Mathews believes an approach to supply chain management that relies heavily on distributors does not work well for high-end, custom products, such as high-performance, specialized workstations and servers that it provides to many of its federal customers.

"[These] do not lend themselves to stocking through a distributor," he says.

Federal Data's size gives it leverage that other, smaller resellers may not have. "Because of the high volume that our organization does with our partners [such as Compaq, Cisco], we have enjoyed a high level of service and support from [them]," explains Mathews.
As procurement approaches continue to be refined, players in the federal IT market will find an ever-expanding menu of sourcing options from manufacturers and distributors as they pursue supply chain management approaches.

"Ultimately, Compaq is positioning with its partners [in supply chain management], to give the customer, the federal government, a superb return on investment in the technology infrastructure it takes to manage the federal government, and to reduce the cost of ownership of that infrastructure," says Newgaard.

And while some resellers and end users might think that working through a middle man ? the distributor ? could add inefficiencies and higher costs, distributors contend that the supply chain management solutions they offer should result in better service and lower costs. "They're not going to pay additional monies because of distribution," says Merisel's Cornell. "They are going to save money, and receive product more quickly. Product customization can be done [efficiently]."

Moreover, the traditional distributor now can offer a much wider array of services than simply supplying products and components, emphasizes Keith Wood, East Coast sales manager for Wyle Systems, based in Irvine, Calif. In addition to providing products and supporting bids, value-added distributors such as Wyle provide engineering and design services and even can act as contract manufacturers for custom products and systems, he says.

This article was prepared by the Washington News Bureau, an independent editorial firm based in Washington, D.C.Supply chain management services offered by distributors can take many inventory management and procurement worries off the hands of resellers. This includes ways to ensure availability of products when needed.

For example, for customers, resellers or integrators needing a guaranteed supply of certain key components or products, distributors such as Bell Microproducts offer a number of options. Among them is consignment of fixed amounts of inventory that a customer will need. Customers order the items ahead of time, but are not charged until items are withdrawn from the distributor's inventory. Customers also can request that distributors reserve a certain amount of an item that they know they will need. In this case, the distributor does not bring on the inventory specifically for the customer, but simply reserves a portion of the inventory that it normally keeps on hand.

Similarly, through their ordering and inventory management capabilities, distributors are able to procure all items needed for a large order, and schedule arrival at the reseller or end-customer location so that material arrives incrementally, at a rate that can be handled.

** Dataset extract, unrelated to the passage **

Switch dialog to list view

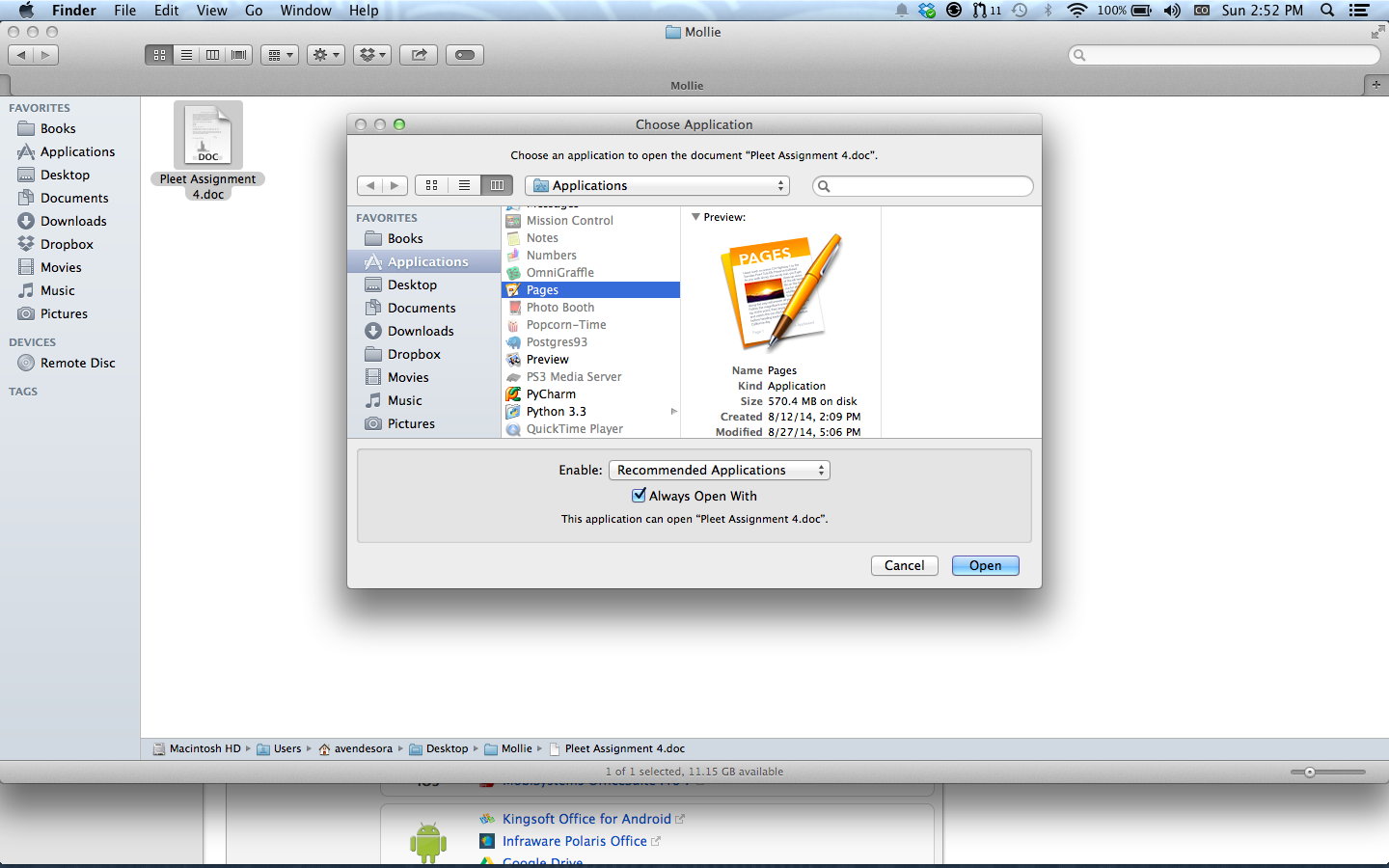coord(464,185)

Distributors' support also includes services such as financing and governmental shipping, adds Kelly Ross, director of the government and education markets for Pinacor, a Tempe, Ariz.-based distributor. He points out that large distributors such as Pinacor can arrange for financing on six- or seven-figure dollar value shipments, something beyond the capability of most resellers. And specific to the federal government market, Pinacor can execute APO/FPO shipping, which provides for cost-effective delivery to overseas locations or many customers on military bases.